§ MATERIAL PROVIDED:
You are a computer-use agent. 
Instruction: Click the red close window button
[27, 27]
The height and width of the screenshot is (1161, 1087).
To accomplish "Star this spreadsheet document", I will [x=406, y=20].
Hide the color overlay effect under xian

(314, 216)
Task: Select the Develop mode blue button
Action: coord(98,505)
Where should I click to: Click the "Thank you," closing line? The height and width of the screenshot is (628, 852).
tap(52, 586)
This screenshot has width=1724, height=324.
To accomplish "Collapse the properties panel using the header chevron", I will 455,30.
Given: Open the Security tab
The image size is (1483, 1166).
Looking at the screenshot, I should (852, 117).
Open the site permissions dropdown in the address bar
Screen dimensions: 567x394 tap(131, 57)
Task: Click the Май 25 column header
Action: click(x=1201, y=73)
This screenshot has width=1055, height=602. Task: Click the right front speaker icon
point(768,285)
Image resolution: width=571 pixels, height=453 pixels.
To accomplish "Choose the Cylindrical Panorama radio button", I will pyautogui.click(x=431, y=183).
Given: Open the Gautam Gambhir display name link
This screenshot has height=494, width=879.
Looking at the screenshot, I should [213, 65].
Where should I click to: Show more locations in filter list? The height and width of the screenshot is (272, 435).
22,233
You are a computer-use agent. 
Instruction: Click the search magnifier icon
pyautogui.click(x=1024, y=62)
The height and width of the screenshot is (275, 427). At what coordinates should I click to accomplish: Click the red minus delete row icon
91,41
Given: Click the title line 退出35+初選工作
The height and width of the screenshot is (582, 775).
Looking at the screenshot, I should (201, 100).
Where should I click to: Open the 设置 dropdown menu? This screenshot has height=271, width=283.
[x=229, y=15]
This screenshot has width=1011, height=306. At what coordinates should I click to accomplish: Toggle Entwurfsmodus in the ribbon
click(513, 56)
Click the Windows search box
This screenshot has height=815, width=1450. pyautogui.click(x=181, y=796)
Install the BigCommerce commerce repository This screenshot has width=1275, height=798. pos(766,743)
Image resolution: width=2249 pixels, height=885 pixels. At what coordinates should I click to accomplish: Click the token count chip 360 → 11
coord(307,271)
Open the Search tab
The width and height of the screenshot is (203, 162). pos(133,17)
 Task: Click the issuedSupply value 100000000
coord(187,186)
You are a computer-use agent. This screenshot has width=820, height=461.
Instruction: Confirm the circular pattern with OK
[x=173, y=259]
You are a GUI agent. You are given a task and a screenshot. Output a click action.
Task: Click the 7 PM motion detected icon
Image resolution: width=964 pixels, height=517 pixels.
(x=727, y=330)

§ SHORT TASK:
Copy the lines above verbatim.

§ OUTPUT FOR THIS TASK:
You are a computer-use agent. 
Instruction: Click the red close window button
[27, 27]
The height and width of the screenshot is (1161, 1087).
To accomplish "Star this spreadsheet document", I will [x=406, y=20].
Hide the color overlay effect under xian

(314, 216)
Task: Select the Develop mode blue button
Action: coord(98,505)
Where should I click to: Click the "Thank you," closing line? The height and width of the screenshot is (628, 852).
tap(52, 586)
This screenshot has width=1724, height=324.
To accomplish "Collapse the properties panel using the header chevron", I will 455,30.
Given: Open the Security tab
The image size is (1483, 1166).
Looking at the screenshot, I should (852, 117).
Open the site permissions dropdown in the address bar
Screen dimensions: 567x394 tap(131, 57)
Task: Click the Май 25 column header
Action: click(x=1201, y=73)
This screenshot has width=1055, height=602. Task: Click the right front speaker icon
point(768,285)
Image resolution: width=571 pixels, height=453 pixels.
To accomplish "Choose the Cylindrical Panorama radio button", I will pyautogui.click(x=431, y=183).
Given: Open the Gautam Gambhir display name link
This screenshot has height=494, width=879.
Looking at the screenshot, I should [213, 65].
Where should I click to: Show more locations in filter list? The height and width of the screenshot is (272, 435).
22,233
You are a computer-use agent. 
Instruction: Click the search magnifier icon
pyautogui.click(x=1024, y=62)
The height and width of the screenshot is (275, 427). At what coordinates should I click to accomplish: Click the red minus delete row icon
91,41
Given: Click the title line 退出35+初選工作
The height and width of the screenshot is (582, 775).
Looking at the screenshot, I should (201, 100).
Where should I click to: Open the 设置 dropdown menu? This screenshot has height=271, width=283.
[x=229, y=15]
This screenshot has width=1011, height=306. At what coordinates should I click to accomplish: Toggle Entwurfsmodus in the ribbon
click(513, 56)
Click the Windows search box
This screenshot has height=815, width=1450. pyautogui.click(x=181, y=796)
Install the BigCommerce commerce repository This screenshot has width=1275, height=798. pos(766,743)
Image resolution: width=2249 pixels, height=885 pixels. At what coordinates should I click to accomplish: Click the token count chip 360 → 11
coord(307,271)
Open the Search tab
The width and height of the screenshot is (203, 162). pos(133,17)
 Task: Click the issuedSupply value 100000000
coord(187,186)
You are a computer-use agent. This screenshot has width=820, height=461.
Instruction: Confirm the circular pattern with OK
[x=173, y=259]
You are a GUI agent. You are given a task and a screenshot. Output a click action.
Task: Click the 7 PM motion detected icon
Image resolution: width=964 pixels, height=517 pixels.
(x=727, y=330)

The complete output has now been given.